Records supplied →
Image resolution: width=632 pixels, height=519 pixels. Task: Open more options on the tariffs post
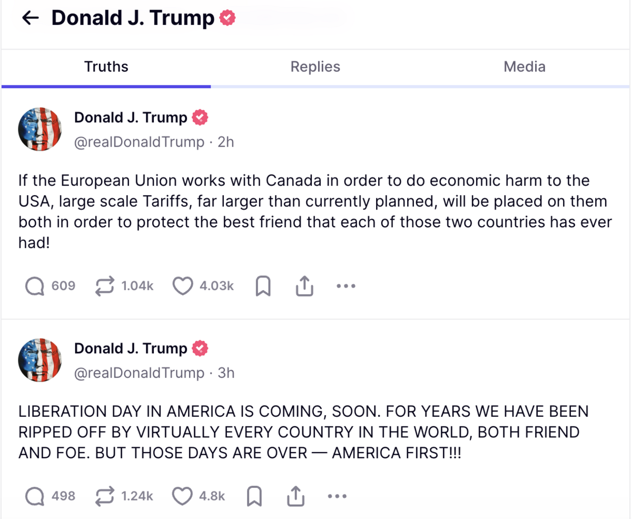[x=345, y=286]
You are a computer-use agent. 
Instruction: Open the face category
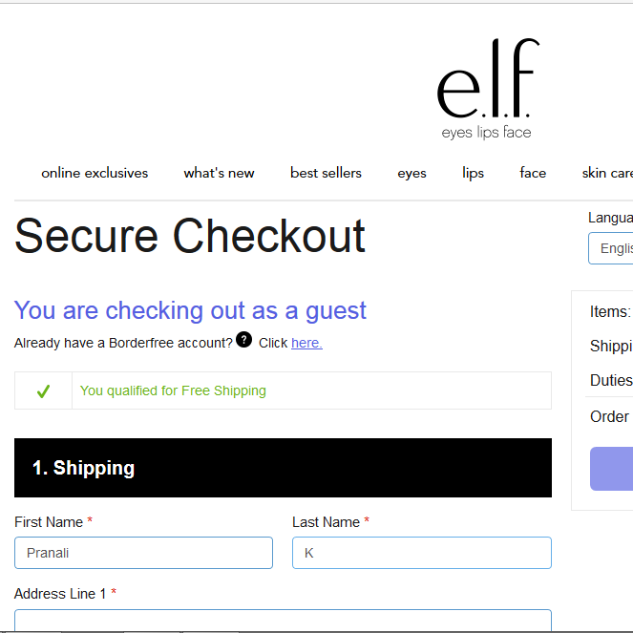tap(533, 173)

To do → From the line that contains "You are a computer-use agent." to the end of the listing, give every line again exactly as written. Leave the pictures out.

Result of the exercise →
You are a computer-use agent. 
Instruction: Open the face category
tap(533, 173)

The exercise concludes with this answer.